Commodity Trading Tips for Gold by Kedia Commodity
Gold yesterday settled down -0.62% at 26559 after better-than-expected US housing, confidence and factory reports sent investors chasing the dollar amid sentiments that the Federal Reserve is closer to scaling back stimulus programs that weaken the dollar to spur recovery. Investors resumed selling gold and continued their shift to equities and other more risky assets after better-than-expected durable goods data. The positive data brought an end to gold's earlier gains after China's central bank made assurances about liquidity risks. Rising optimism on the strength of the US economy also boosted the dollar. Also Morgan Stanley, Credit Suisse and Deutsche Bank all cut their gold forecasts, after similar moves earlier in the week from HSBC, Goldman Sachs and UBS. Credit Suisse cut its gold price forecast for 2013 to $1,400 an ounce from $1,580 an ounce, while Deutsche Bank cut its price view by 6.8% to $1,428 an ounce and Morgan Stanley reduced its forecast to $1,313 from $1,409. The Fed's QE measures, put in place to stimulate growth, have helped to drive gold to record highs in recent years by keeping interest rates low while stoking inflation fears. Investor appetite for bullion has faded, with the world's largest gold-backed ETF - New York's SPDR Gold Trust - reporting another 4.2 tonne outflow on Monday.
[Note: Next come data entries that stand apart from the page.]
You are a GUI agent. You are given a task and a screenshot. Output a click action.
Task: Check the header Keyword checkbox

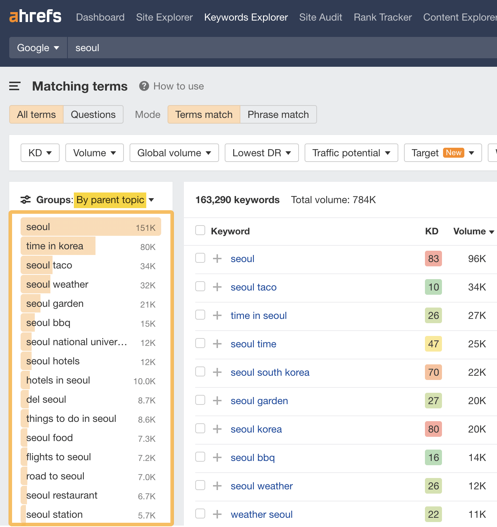(x=200, y=230)
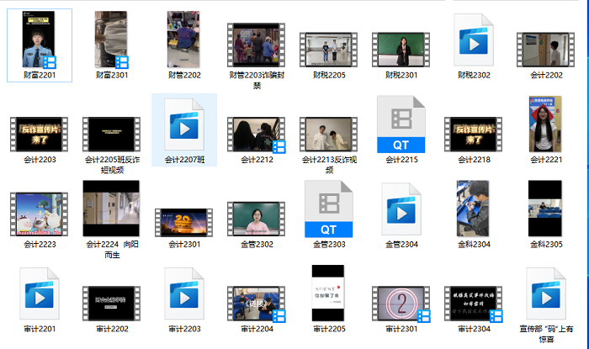Select the 宣传部"码"上有惊喜 file icon

tap(545, 293)
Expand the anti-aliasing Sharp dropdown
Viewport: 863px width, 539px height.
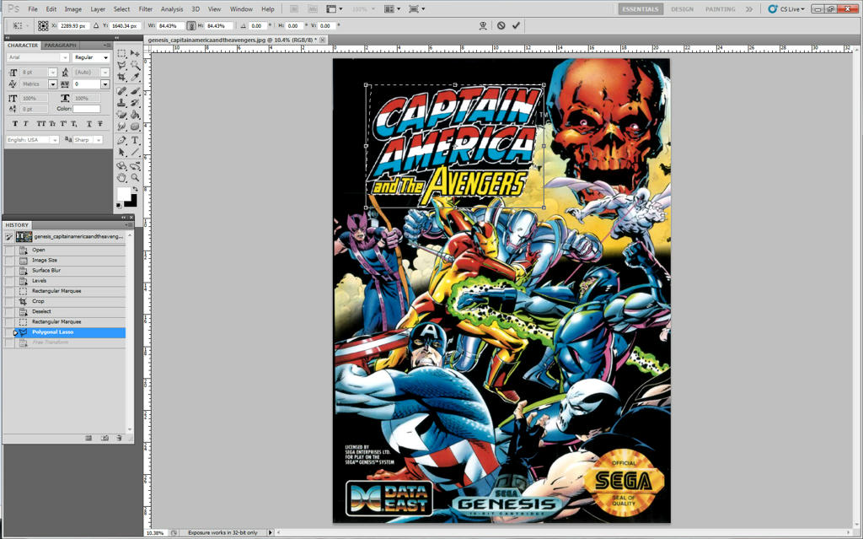point(87,139)

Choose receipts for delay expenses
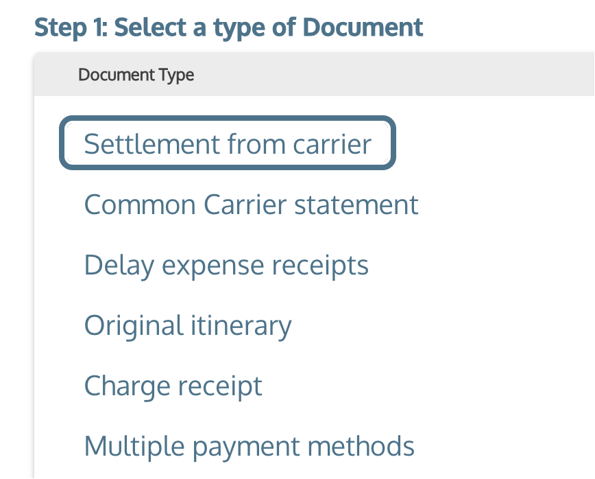coord(226,265)
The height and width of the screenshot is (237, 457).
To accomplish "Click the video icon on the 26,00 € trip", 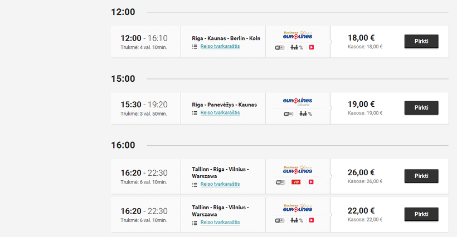I will pos(312,182).
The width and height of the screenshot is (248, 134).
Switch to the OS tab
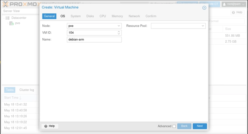click(63, 16)
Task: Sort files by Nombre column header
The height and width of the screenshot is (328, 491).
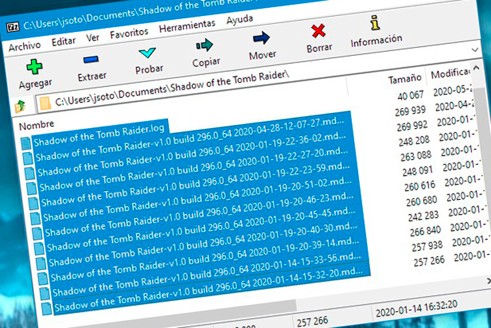Action: pyautogui.click(x=37, y=125)
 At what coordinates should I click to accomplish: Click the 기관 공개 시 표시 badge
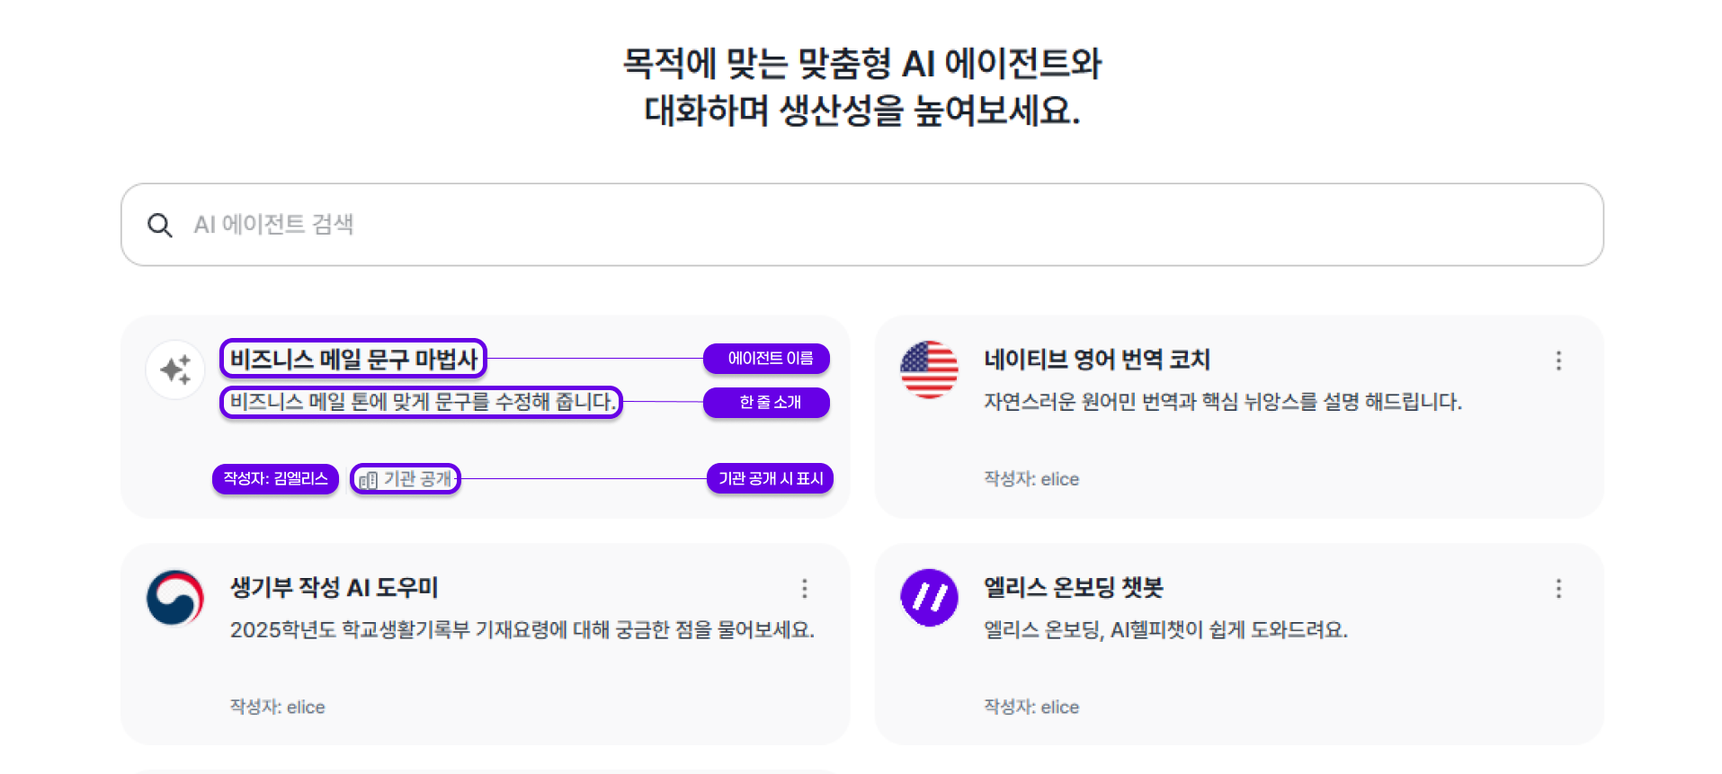[771, 479]
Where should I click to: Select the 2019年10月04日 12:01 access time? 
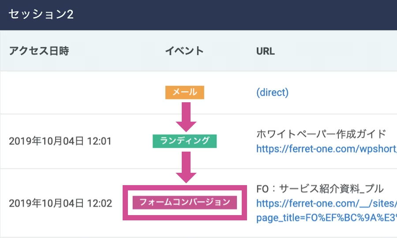60,141
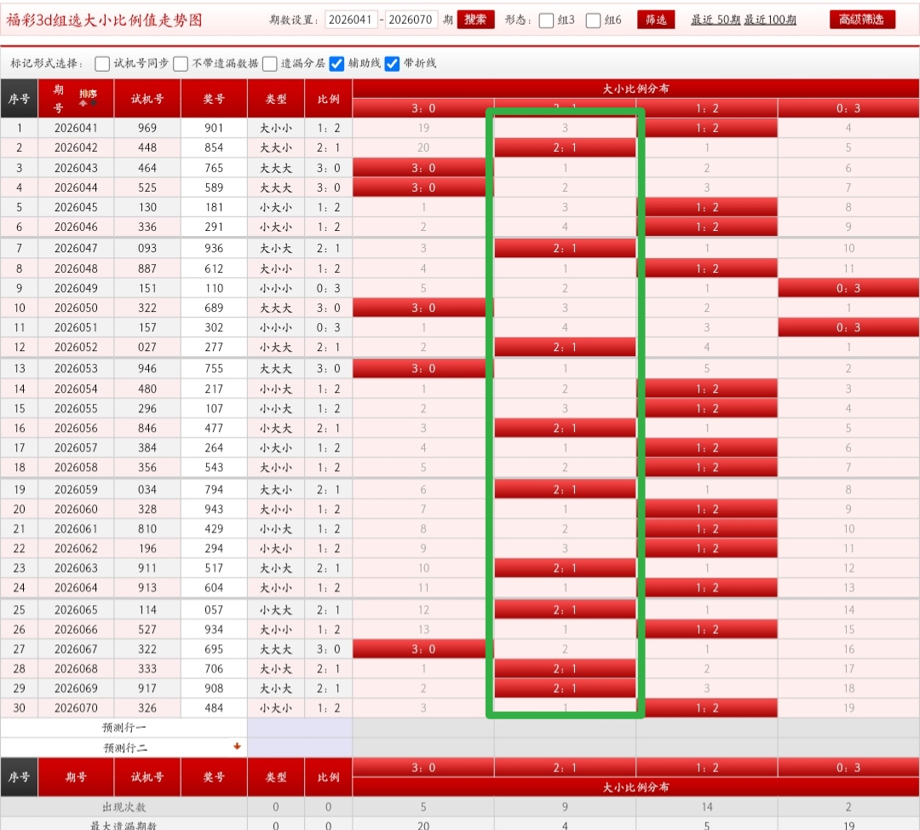
Task: Show the 最近100期 results
Action: (x=770, y=20)
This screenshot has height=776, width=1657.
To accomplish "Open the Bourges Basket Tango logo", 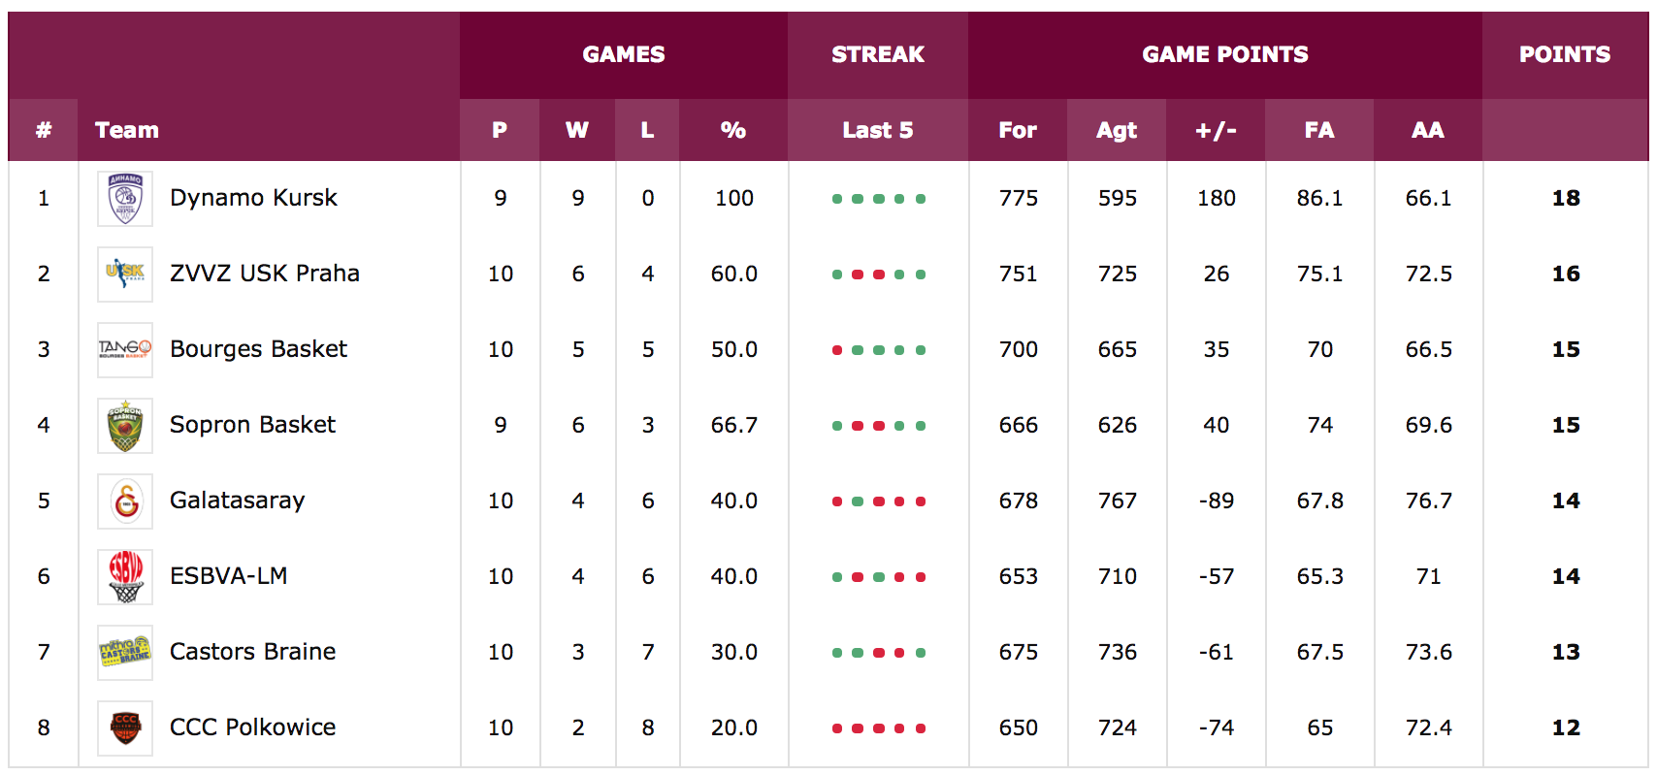I will tap(125, 350).
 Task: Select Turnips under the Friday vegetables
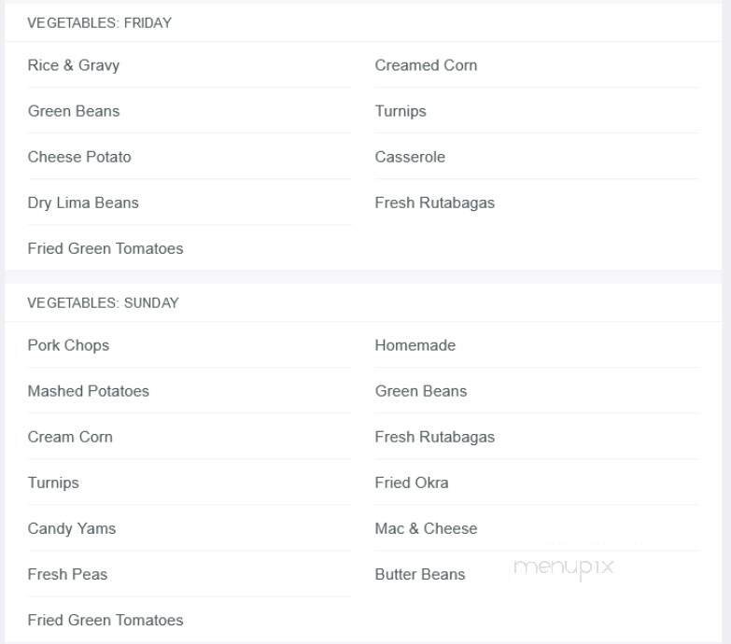[x=401, y=111]
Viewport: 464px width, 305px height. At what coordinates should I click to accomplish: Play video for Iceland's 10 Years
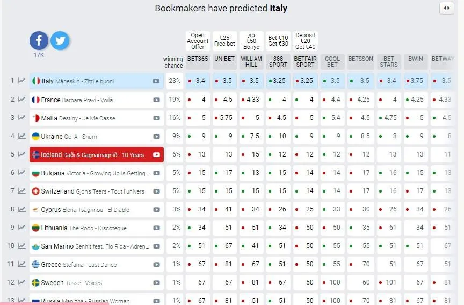[156, 155]
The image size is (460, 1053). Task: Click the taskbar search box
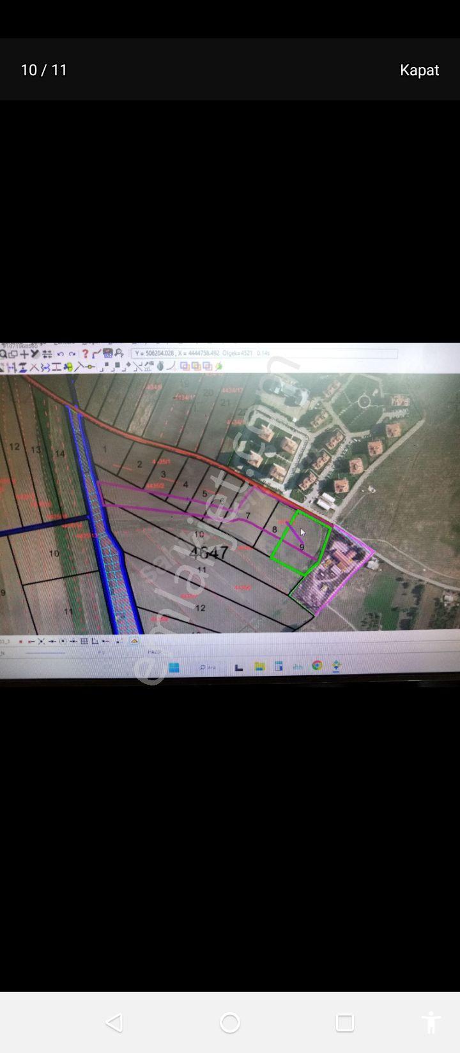208,668
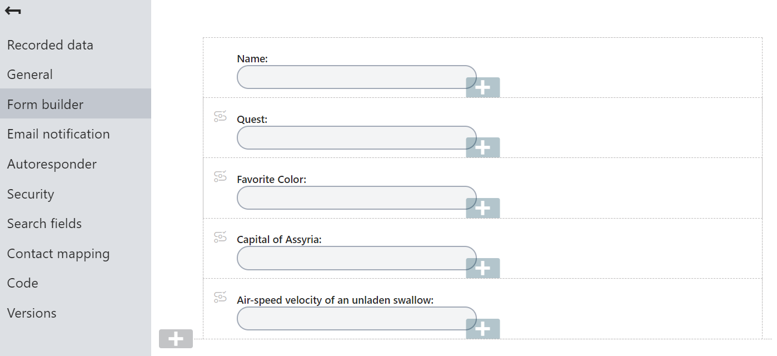This screenshot has height=356, width=777.
Task: Open the Versions section
Action: tap(32, 313)
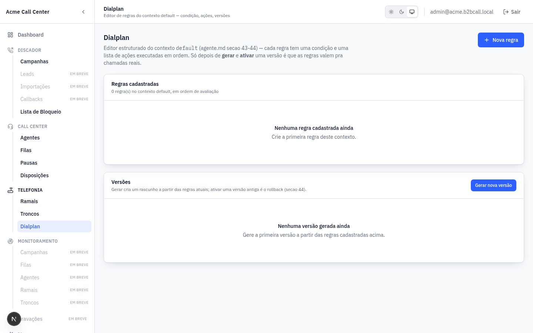Image resolution: width=533 pixels, height=333 pixels.
Task: Click the Dashboard grid icon
Action: [10, 35]
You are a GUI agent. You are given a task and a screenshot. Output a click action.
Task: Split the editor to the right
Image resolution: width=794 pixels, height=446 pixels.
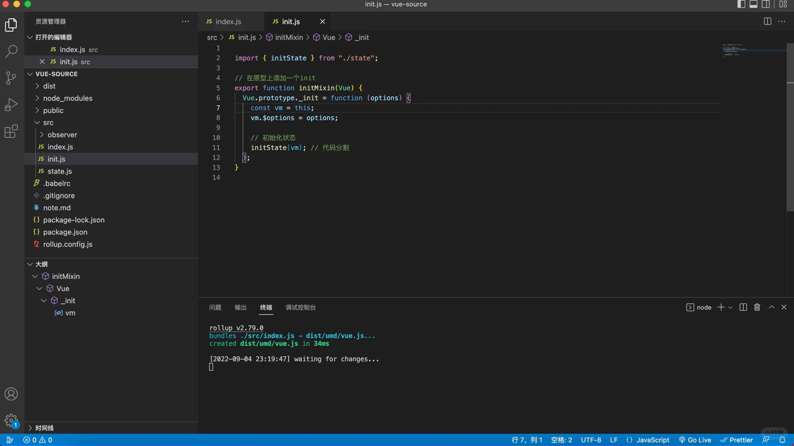coord(767,21)
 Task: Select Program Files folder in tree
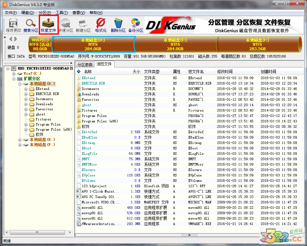point(48,125)
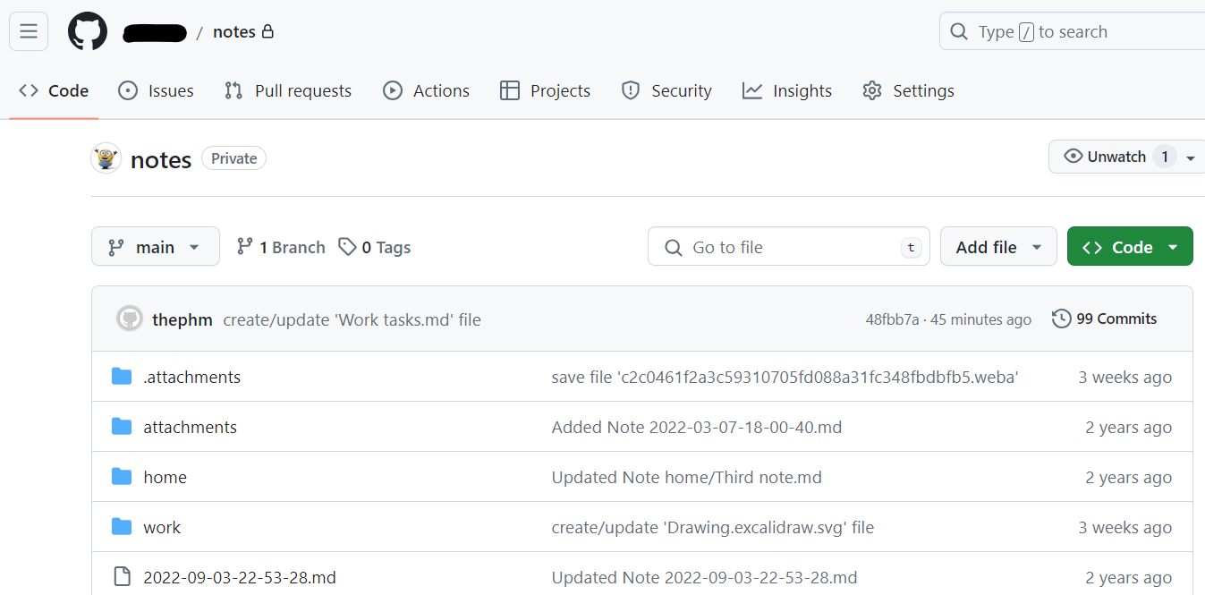Click the branch icon beside 1 Branch
This screenshot has width=1205, height=595.
(244, 247)
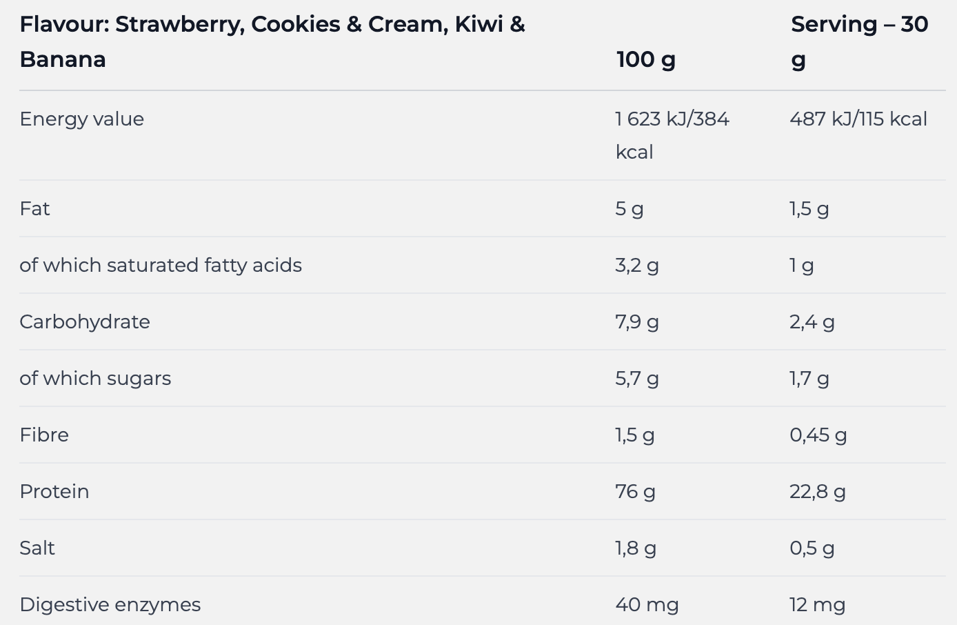Click the 0,45 g fibre serving value
This screenshot has width=957, height=625.
pos(818,435)
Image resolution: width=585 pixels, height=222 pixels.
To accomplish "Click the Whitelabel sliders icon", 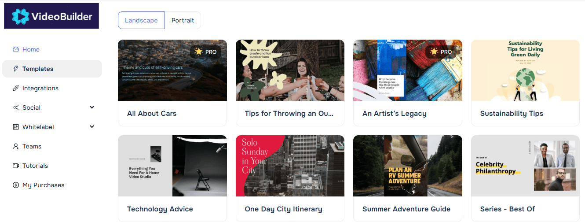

Technically market is getting support at 26455 and below same could see a test of 26352 level, And resistance is now likely to be seen at 26718, a move above could see prices testing 26878.
Trading Ideas:
Gold trading range for the day is 26352-26878.
Gold dropped as worries persisted over an early end to U. S. monetary stimulus measures and a cash crunch in China.
Bullion had edged higher earlier after two top U. S. Federal Reserve officials downplayed an imminent end to monetary stimulus.
But a lack of strong buying interest and continued uncertainty pulled prices down.